Duty. And Honor. These are two terms that I believe I have lived up to in many ways. Whether doing the right thing or simply using my judgment to act in a certain way, I believe that I am able to state that I hold these terms to heart.

Recently I received a jury summons in the mail, my first summons ever. Images of me sequestered in a low-ceilinged room in late July with peers, trying to make a life-altering decision impacting a person and all of society flashed through my mind. All of my extensive training – watching To Kill a Mockingbird, LA Law, A Time to Kill, Presumed Innocent and others – had prepared me for the upcoming mental, emotional days that I, as a juror would face. I was ready.

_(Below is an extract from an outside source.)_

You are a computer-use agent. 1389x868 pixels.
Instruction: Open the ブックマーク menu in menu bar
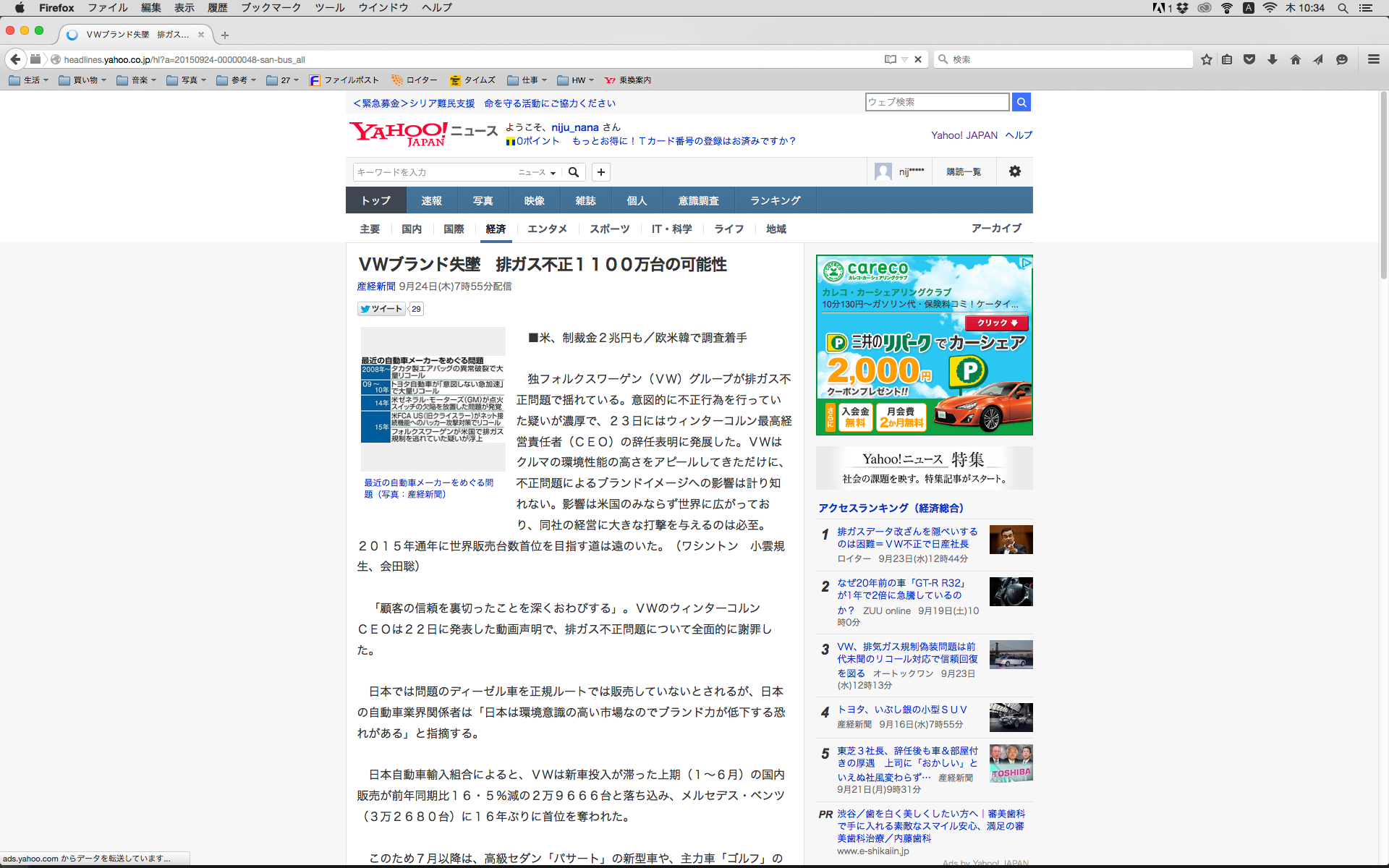[271, 7]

During the time between summons’ receipt and the actual date, I frequently mentioned to friends, colleagues and others – often with an air of excitement, since I’d never been chosen – my upcoming duty. Each time I mentioned it, it was as if I had waltzed up to Lucy Van Pelt’s psychiatric booth, plunked down five cents and asked for help. Yet I didn’t ask. But the advice came and came. Regardless of the recommendation, the consistency in the unsolicited input was the same – how to speak and act to ensure that I would not be selected for the jury.

Here’s some of what I heard:

• “tell them that you support capital punishment.”
• “describe that you have recently been robbed, are a victim of a crime that was never solved.”
• “explain that your religious beliefs do not allow you to sit in judgment of others.”
• “make sure they know that you read the paper every day and may already be aware of the case.”
• “make them think that you think the person is guilty.”

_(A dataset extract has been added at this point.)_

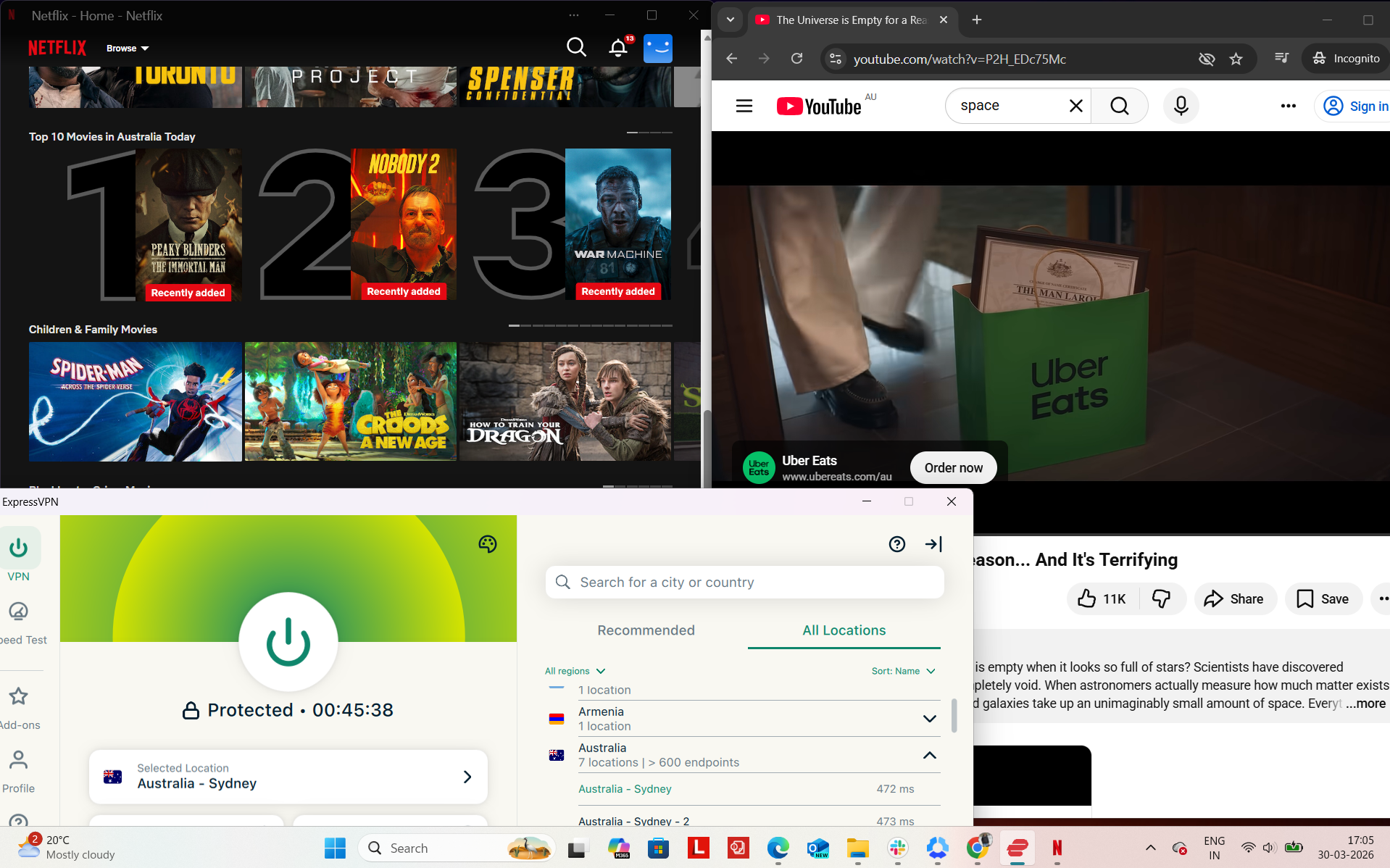Collapse the Australia locations list
Viewport: 1390px width, 868px height.
pos(930,755)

Every comment contributed to my jaw dropping a little lower.

When I arrived, many of my preconceived notions were dispelled. There were a hundred, perhaps two hundred, people there. They soon became both my peers and later, I realized, my competitors. At sign in, we were told that it was “Juror Appreciation Week,” to which I cynically thought, isn’t that every week?

Then my amazement continued. I falsely assumed that I had only to wait a few scant minutes until asked to come and serve. Rather there was a lot of sitting and waiting, interrupted by roll calls of prospective jurors. I was not chosen. Then the appreciation began. We had a magician. We had a movie, National Treasure II. Then roll call again. Again, I was not selected. Then we had live jazz and free coffee. Then a lunch break. When we got back from lunch, there was another roll call. Nope, not me. Then we had a visit from the county bomb dog and her officer. And another roll call. There were only a few people left and my number did not come up. The first movie finished and we started a new one – The Patriot. And there was free popcorn.

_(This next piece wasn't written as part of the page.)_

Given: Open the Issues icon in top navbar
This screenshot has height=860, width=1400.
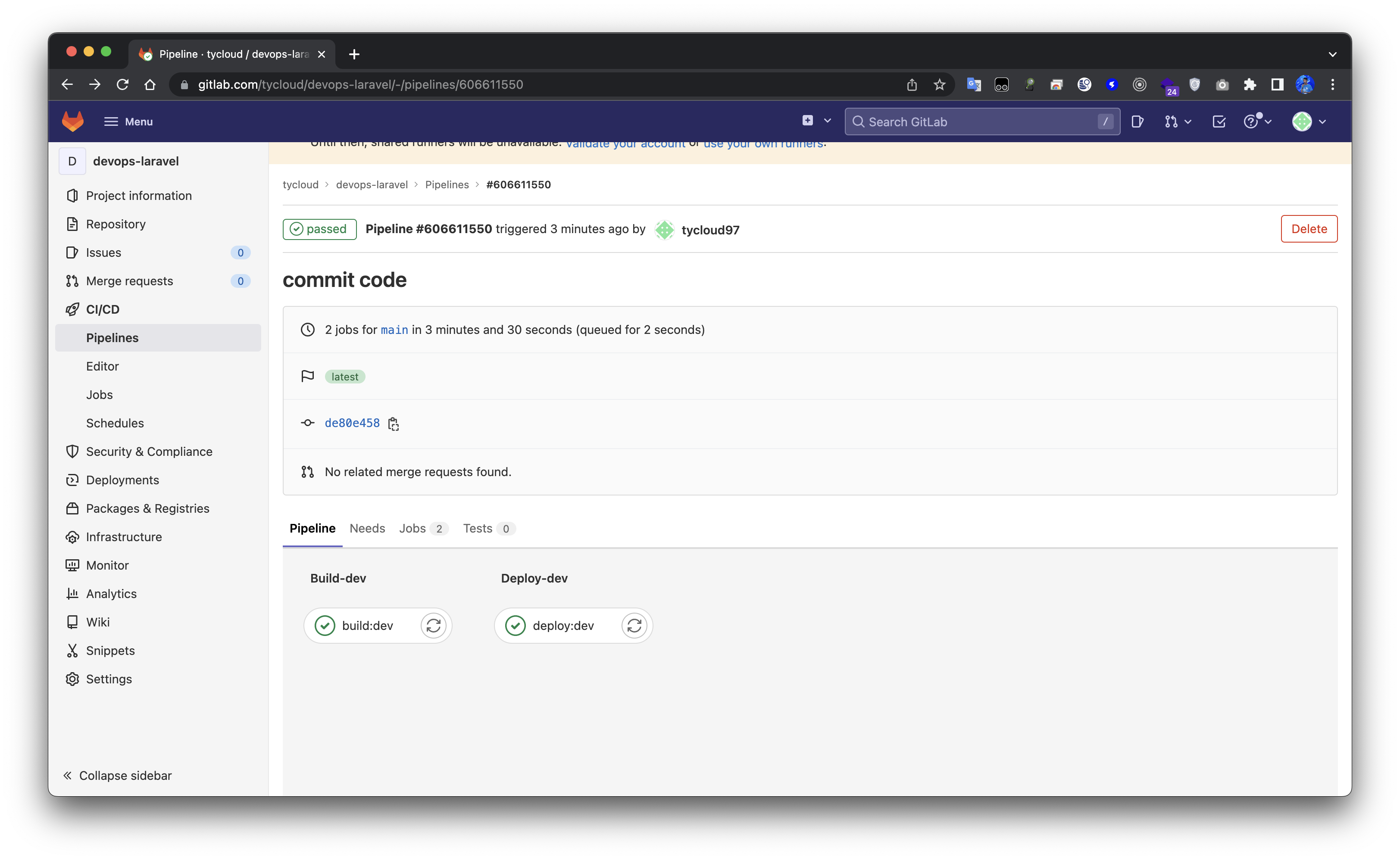Looking at the screenshot, I should (x=1137, y=121).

At the end of the day, at 4:30, I was released, told that I would not be called for two years and that my service was complete. I was stunned, shocked that I had come so close to entering a real courtroom and yet it was not to happen.

But, from a higher level, I was more stunned at the process of the whole thing. At first the irony of people encouraging me to stretch the truth to avoid playing a role in justice seemed bizarre and rampant. And then the day of sitting was surreal. People in a room, not talking, watching TV, waiting. Nothing productive, no leveraging of the skills, opinions, ideas and passions of a hundred plus residents of our county. The notion that we pluck people out of their day-to-day routines, stick them in a room to wait mindlessly and allow them to disengage does not seem to me to be a way to prepare them to provide the judgment and guidance I would want out of a juror.

I am left questioning who is serving and who is being disserved?